Update the rows from the start through the line containing "2420x1512 pixels. point(1210,472)" by replacing "logo" with "emblem", and leave everything else unchanged.

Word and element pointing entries
------------------------------------------------------------------------

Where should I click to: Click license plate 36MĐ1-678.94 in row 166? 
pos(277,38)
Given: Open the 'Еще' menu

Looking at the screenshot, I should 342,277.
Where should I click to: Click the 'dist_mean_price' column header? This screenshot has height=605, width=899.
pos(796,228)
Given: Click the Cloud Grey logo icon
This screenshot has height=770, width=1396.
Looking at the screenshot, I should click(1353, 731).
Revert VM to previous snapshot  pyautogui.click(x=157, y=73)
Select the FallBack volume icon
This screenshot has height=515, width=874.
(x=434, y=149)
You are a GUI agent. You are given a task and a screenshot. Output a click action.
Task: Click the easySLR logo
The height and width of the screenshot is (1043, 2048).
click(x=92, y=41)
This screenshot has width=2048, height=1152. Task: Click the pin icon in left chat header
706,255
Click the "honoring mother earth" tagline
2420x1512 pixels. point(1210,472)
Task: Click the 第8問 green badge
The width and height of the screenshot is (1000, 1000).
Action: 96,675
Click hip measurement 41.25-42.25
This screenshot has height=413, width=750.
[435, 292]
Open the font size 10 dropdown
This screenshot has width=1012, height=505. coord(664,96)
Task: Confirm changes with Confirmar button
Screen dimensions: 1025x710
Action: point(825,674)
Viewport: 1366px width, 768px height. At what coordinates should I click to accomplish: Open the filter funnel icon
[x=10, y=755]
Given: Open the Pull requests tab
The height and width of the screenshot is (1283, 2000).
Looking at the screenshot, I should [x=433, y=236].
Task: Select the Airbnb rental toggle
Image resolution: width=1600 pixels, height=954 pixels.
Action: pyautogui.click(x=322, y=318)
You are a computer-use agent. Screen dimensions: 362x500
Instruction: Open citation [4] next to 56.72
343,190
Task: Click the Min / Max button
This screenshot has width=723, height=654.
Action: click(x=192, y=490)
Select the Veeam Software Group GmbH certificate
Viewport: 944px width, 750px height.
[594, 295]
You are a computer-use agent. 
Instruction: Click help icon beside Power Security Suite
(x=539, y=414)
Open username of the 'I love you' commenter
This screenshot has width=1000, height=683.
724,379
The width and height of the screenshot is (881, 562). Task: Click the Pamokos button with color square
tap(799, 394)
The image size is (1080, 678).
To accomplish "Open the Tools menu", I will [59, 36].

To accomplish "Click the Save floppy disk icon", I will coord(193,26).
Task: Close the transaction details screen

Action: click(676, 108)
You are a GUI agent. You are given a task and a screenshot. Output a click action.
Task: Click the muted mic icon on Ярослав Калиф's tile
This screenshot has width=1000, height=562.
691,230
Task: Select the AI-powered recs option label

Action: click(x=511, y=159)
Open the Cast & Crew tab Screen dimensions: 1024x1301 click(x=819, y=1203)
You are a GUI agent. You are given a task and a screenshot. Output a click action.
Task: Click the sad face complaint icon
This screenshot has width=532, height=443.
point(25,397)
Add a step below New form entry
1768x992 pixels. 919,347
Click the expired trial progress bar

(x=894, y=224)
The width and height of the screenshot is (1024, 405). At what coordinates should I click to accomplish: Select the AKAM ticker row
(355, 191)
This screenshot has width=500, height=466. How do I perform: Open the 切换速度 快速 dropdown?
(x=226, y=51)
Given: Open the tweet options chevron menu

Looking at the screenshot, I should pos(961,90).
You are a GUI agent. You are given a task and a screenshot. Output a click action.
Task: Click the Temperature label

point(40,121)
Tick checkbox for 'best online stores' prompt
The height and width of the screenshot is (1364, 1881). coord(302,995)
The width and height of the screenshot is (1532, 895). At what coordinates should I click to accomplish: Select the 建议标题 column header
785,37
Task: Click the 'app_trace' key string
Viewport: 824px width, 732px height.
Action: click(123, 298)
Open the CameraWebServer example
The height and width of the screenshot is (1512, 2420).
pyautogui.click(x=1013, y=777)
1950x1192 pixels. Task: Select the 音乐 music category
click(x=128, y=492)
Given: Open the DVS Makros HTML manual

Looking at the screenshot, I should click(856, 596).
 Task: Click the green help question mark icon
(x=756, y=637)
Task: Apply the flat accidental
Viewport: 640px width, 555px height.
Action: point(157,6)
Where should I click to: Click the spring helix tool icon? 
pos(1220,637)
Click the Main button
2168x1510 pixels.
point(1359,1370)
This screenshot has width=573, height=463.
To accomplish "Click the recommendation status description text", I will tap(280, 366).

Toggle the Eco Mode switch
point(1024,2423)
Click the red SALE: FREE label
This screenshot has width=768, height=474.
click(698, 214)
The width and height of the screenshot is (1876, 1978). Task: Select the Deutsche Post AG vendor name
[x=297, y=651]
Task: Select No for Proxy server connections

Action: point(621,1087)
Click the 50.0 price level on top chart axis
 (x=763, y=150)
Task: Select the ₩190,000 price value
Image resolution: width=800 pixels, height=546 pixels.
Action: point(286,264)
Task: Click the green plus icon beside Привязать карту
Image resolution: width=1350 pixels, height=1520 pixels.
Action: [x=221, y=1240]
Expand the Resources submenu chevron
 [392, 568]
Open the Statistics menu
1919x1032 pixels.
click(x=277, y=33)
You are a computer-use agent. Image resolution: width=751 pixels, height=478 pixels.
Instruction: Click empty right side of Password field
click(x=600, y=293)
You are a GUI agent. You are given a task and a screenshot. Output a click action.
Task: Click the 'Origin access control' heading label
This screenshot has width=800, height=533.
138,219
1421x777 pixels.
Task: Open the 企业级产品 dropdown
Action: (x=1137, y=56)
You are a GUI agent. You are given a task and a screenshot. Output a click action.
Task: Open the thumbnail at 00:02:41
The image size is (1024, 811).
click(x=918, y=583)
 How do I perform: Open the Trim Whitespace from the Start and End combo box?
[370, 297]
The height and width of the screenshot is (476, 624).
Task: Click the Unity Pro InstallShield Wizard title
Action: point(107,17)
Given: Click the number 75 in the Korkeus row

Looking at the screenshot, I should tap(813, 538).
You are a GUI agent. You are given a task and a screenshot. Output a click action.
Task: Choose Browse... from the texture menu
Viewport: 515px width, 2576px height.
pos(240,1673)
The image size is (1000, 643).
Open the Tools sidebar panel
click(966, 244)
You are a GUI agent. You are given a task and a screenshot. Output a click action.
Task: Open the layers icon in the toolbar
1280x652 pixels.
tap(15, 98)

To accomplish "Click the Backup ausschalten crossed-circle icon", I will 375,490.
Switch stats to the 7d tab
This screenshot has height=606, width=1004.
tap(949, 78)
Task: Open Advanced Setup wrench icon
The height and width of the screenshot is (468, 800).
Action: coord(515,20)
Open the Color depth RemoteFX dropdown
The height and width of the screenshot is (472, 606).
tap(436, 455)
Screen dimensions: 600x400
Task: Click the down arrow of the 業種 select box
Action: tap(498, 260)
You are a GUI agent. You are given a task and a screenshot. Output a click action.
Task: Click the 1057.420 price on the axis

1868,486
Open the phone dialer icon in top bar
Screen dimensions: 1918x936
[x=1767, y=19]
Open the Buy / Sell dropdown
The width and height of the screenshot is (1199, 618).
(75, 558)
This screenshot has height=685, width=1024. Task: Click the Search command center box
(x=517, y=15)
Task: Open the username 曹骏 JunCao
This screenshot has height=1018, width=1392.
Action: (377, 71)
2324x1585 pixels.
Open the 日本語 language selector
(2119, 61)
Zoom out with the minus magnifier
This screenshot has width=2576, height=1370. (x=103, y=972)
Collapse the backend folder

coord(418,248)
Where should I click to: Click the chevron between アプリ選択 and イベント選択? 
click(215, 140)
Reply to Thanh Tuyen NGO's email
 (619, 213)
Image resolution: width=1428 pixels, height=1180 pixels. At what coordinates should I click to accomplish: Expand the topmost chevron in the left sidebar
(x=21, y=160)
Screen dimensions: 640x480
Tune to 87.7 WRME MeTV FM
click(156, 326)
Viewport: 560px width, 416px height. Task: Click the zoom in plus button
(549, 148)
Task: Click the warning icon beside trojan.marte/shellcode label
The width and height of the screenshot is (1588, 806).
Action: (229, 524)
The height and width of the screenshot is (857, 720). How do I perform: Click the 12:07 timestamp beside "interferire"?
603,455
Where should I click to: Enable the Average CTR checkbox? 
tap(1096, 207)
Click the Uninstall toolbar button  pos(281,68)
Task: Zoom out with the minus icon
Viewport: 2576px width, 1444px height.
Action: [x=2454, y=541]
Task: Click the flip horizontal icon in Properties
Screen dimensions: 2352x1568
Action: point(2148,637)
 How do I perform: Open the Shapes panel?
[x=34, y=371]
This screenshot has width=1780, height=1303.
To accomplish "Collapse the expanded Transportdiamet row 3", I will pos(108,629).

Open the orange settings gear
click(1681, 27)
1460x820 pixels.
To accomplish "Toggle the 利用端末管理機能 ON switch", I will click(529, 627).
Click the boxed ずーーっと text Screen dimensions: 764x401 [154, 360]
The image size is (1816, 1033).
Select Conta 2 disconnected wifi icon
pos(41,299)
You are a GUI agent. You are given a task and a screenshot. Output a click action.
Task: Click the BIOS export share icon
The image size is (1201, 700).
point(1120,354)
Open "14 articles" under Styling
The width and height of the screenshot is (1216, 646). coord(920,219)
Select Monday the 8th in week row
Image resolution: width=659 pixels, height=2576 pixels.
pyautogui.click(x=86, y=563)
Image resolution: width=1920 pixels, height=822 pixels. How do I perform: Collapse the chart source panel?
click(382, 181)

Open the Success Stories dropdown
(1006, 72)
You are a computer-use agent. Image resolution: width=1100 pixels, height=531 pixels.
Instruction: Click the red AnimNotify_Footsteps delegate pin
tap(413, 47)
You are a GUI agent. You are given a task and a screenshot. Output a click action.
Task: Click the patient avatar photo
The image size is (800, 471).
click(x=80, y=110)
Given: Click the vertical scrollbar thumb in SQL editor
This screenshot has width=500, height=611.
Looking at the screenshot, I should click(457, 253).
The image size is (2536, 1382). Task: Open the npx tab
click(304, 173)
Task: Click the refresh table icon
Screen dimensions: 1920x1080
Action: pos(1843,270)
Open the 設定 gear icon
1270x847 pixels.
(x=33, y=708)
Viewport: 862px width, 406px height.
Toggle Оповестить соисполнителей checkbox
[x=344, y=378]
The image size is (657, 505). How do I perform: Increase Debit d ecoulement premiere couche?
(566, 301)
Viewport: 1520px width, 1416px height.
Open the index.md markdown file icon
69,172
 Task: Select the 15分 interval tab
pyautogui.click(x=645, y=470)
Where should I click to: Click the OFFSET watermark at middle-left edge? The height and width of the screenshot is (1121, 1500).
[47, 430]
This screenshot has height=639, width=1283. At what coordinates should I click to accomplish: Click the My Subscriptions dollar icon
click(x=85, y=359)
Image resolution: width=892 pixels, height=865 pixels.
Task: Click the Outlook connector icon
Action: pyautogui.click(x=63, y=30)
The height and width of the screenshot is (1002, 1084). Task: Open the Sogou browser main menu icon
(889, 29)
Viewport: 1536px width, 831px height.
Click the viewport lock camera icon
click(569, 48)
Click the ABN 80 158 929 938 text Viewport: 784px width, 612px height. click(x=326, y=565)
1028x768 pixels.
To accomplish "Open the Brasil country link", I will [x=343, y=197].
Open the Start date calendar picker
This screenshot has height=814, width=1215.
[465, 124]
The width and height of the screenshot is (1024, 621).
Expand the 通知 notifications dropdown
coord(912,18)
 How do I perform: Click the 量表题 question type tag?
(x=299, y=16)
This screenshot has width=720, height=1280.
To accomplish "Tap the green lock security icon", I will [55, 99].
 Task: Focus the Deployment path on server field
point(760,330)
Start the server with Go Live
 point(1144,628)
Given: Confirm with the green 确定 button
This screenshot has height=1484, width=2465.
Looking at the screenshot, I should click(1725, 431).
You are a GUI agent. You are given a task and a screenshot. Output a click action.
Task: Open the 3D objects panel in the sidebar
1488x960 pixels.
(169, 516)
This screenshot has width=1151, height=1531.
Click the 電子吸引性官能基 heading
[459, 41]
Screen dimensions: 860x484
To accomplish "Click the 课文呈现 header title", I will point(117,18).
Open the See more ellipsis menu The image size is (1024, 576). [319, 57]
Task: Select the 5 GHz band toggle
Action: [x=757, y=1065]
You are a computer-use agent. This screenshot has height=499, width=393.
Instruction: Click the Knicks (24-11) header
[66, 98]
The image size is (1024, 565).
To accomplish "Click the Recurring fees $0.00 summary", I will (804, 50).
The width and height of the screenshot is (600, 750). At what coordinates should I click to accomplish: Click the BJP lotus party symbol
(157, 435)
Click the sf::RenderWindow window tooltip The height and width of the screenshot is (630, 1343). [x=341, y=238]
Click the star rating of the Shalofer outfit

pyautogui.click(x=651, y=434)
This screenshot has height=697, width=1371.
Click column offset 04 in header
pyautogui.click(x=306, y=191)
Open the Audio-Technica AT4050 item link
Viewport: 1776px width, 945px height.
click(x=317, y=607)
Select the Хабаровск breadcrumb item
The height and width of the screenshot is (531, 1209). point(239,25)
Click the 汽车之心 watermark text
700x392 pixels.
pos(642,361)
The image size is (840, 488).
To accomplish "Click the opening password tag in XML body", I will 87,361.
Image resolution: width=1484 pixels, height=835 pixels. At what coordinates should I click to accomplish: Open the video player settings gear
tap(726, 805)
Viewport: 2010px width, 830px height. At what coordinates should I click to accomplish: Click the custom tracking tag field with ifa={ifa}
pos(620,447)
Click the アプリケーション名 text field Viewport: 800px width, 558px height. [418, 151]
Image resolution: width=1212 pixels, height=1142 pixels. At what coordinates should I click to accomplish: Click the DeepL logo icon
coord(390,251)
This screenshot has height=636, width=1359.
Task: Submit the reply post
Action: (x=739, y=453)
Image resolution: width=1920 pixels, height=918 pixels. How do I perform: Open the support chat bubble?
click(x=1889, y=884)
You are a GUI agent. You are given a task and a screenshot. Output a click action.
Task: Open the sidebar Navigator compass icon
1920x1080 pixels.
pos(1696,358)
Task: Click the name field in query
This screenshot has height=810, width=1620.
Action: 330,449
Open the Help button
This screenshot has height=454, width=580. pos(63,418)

------------------------------------------------------------------------

**WORKED SOLUTION**
Where should I click to: Click license plate 36MĐ1-678.94 in row 166? 
pos(277,38)
Given: Open the 'Еще' menu

Looking at the screenshot, I should 342,277.
Where should I click to: Click the 'dist_mean_price' column header? This screenshot has height=605, width=899.
pos(796,228)
Given: Click the Cloud Grey emblem icon
This screenshot has height=770, width=1396.
Looking at the screenshot, I should click(1353, 731).
Revert VM to previous snapshot  pyautogui.click(x=157, y=73)
Select the FallBack volume icon
This screenshot has height=515, width=874.
(x=434, y=149)
You are a GUI agent. You are given a task and a screenshot. Output a click action.
Task: Click the easySLR emblem
The height and width of the screenshot is (1043, 2048).
click(x=92, y=41)
This screenshot has width=2048, height=1152. Task: Click the pin icon in left chat header
706,255
Click the "honoring mother earth" tagline
2420x1512 pixels. point(1210,472)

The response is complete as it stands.